Passage shown ->
## Begin
Re: Selecting a constant question

From
Tom Lane
Date:
"Larry McGhaw" <lmcghaw@connx.com> writes:
> I think perhaps we have lost sight of the main issue:
> 1) libpq can properly describe the maximum internal data size of any
> numeric or char column in a table via Pqfsize
> 2) libpq can properly describe the maximum internal data size of any
> varchar column via Pqfmod
> 3) libpq can properly describe the maximum internal data size of any
> numeric constant in a SQL statement via Pqfsize

None of the above statements are actually true, at least not when you
take off your blinders and note the existence of unconstrained-width
numeric and text columns.

> The database *knows* this size of the char constant (obviously),

No, what it knows (and reports) is type information.  There are a small
number of datatypes where you can infer a maximum width from knowledge
of the datatype.  There are many others where you can't set an upper
bound from this knowledge --- at least not a usefully tight one.

Anyway, if we were to cast those constants to something other than
unknown, it would be text, not varchar, and you'd still have the same
issue.
        regards, tom lane


Re: Selecting a constant question

From
"Dann Corbit"
Date:
> -----Original Message-----
> From: Tom Lane [mailto:tgl@sss.pgh.pa.us]
> Sent: Monday, June 11, 2007 5:32 PM
> To: Larry McGhaw
> Cc: Alvaro Herrera; Dann Corbit; Gregory Stark; Martijn van
Oosterhout;
> pgsql-hackers@postgresql.org
> Subject: Re: [HACKERS] Selecting a constant question
>
> "Larry McGhaw" <lmcghaw@connx.com> writes:
> > I think perhaps we have lost sight of the main issue:
> > 1) libpq can properly describe the maximum internal data size of any
> > numeric or char column in a table via Pqfsize
> > 2) libpq can properly describe the maximum internal data size of any
> > varchar column via Pqfmod
> > 3) libpq can properly describe the maximum internal data size of any
> > numeric constant in a SQL statement via Pqfsize
>
> None of the above statements are actually true, at least not when you
> take off your blinders and note the existence of unconstrained-width
> numeric and text columns.

Unconstrained width columns are not what are being discussed here.  It
is constant expressions of known width.
> > The database *knows* this size of the char constant (obviously),
>
> No, what it knows (and reports) is type information.  There are a
small
> number of datatypes where you can infer a maximum width from knowledge
> of the datatype.  There are many others where you can't set an upper
> bound from this knowledge --- at least not a usefully tight one.

If you do not know how large 1::numeric is, then how can you know
whether it is safe or not to insert it into a column of type
numeric(12,4)?

If you do not know how large 'Joe'::varchar is, then how can you know
whether it is safe to insert it into a column of type varchar(256)?

Clearly, neither of these operations will cause any problems and so the
size of a constant can be determined.
> Anyway, if we were to cast those constants to something other than
> unknown, it would be text, not varchar, and you'd still have the same
> issue.

Other database systems can manage this, and the programmers of those
database systems are not smarter than the programmers of the PostgreSQL
group.  Therefore I can conclude that if the PostgreSQL group decides it
is important, then they can figure out the size of a string or numeric
constant.
## End
Collected material ->
## Begin
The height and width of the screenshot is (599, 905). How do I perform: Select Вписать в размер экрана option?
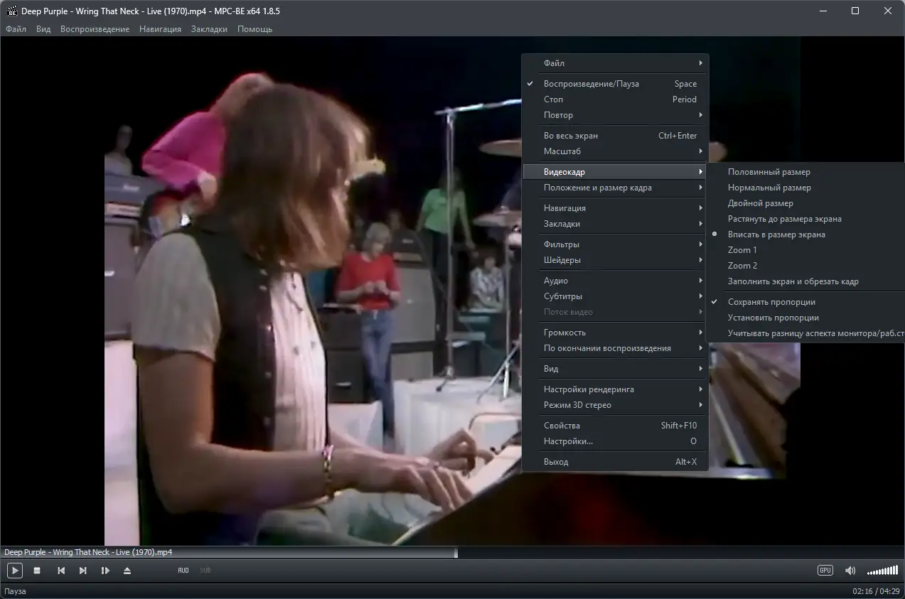pyautogui.click(x=776, y=234)
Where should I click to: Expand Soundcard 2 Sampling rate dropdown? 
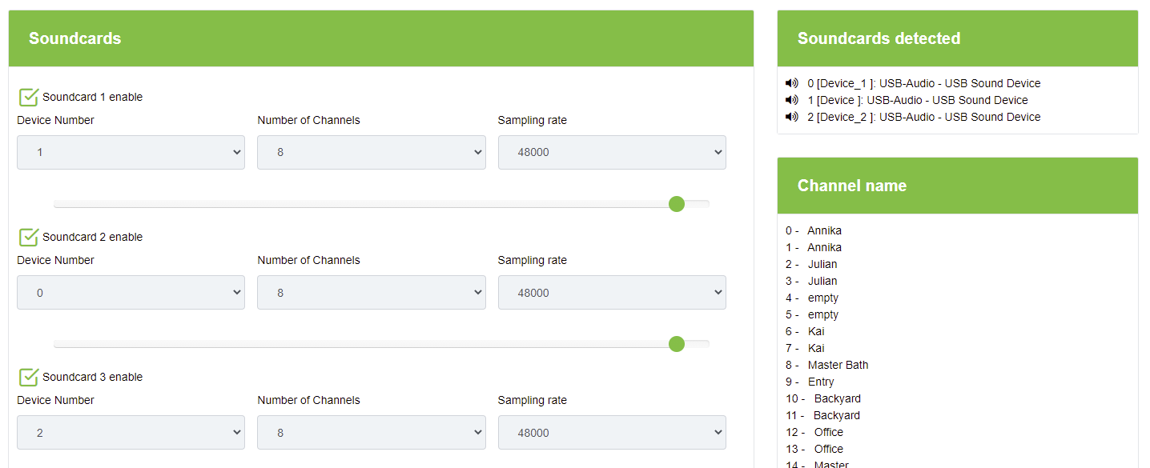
## End
Written task ->
In the mailing-list thread, what type does Tom Lane say the constants would become if they were cast to something other than unknown? Answer using only the mailing-list thread, not the data.

Finished task ->
They would be text, not varchar.